Respondent argues that Minn. Stat. § 268.101, subd. 3a (2012), Minn. R. 3310.2910 (2011), and Worthington Tractor Salvage v. Miller, 346 N.W.2d 168, 173 (Minn. App. 1984), support its argument that the ULJ decision properly included the June 22 to August 27 period in its consideration of relator's eligibility. These authorities do not bear on the issue. Minn. Stat. § 268.101, subd. 3a, includes language pertaining to when an issue of ineligibility may be referred for a hearing. Further, although Minn. R. 3310.2910 permits the ULJ, upon its own motion, to "take testimony and render a decision on issues not listed on the notice of hearing if each party is so notified on the record at the hearing and does not object on the record," this rule does not permit the ULJ to raise and decide a question that cannot be reviewed by the ULJ. Worthington Tractor remanded a ULJ decision for further proceedings when an employer, during a hearing to decide whether the employee committed misconduct and was not entitled to receive benefits, raised the question of whether the employee was self-employed and therefore not eligible to receive unemployment compensation. 346 N.W.2d at 173. There, the supreme court ruled that "the issue was easily recognizable and should have been addressed by the appeal tribunal." Id. The ruling of Worthington Tractor does not apply to the ULJ's decision to enlarge the period of consideration of relator's eligibility for benefits because the issue raised by the ULJ in this case had already been determined.
August 27, 2012 to November 29, 2012 period.
Relator asserts that the record lacks substantial evidence to support the ULJ's finding that she is not available for suitable employment for the period between August 27 and November 29. The ULJ found that relator was registered for five classes for the fall session and that she withdrew from two classes. The ULJ also found that relator attended classes three hours per day three days per week. And the ULJ gave credence to relator's response on the request-for-information form that showed she was not "willing to quit, rearrange, or get excused from classes[] in order to accept a suitable job." Although relator's sworn testimony contradicted her answer on the request-for-information form, the ULJ rejected relator's argument that her written answer was made in error.

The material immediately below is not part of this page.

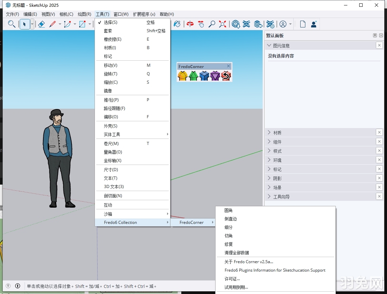Click the help question mark in status bar
The width and height of the screenshot is (387, 294).
(x=7, y=286)
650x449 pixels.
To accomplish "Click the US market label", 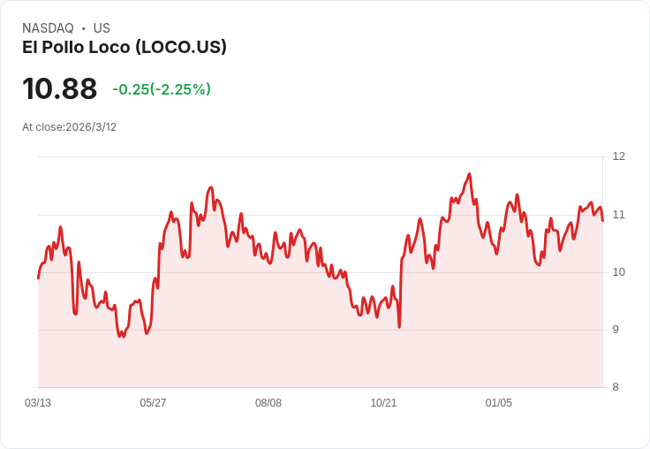I will tap(102, 28).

Rather, the ULJ found the written answer more credible than her testimonial answer because "[i]t is more likely [relator] decided to call her initial [written] answer a mistake when she realized she was not eligible for benefits based on . . . her [written] answer." Because the ULJ stated the reasons for discrediting relator's testimony, we must defer to the ULJ's credibility determinations. Peterson, 753 N.W.2d at 774. Substantial evidence supports the ULJ decision that relator is ineligible to receive unemployment benefits from August 27, 2012 to November 29, 2012, because she was not available for suitable employment. See Shreve v. Dep't of Econ. Sec., 283 N.W.2d 506, 508 (Minn. 1979) ("In a world of limited resources, a State may legitimately extend unemployment benefits only to those who are willing to maximize their employment potential by not restricting their availability during the day by attending school." (quotation omitted)).
We reverse the ULJ's determination of ineligibility as to the period June 3, 2012 to August 26, 2012, and remand for an adjustment in the amount of overpayment owed by relator for that period. We affirm the ULJ's determination of ineligibility as to the period August 27, 2012 to November 30, 2012.
Affirmed in part, reversed in part, and remanded.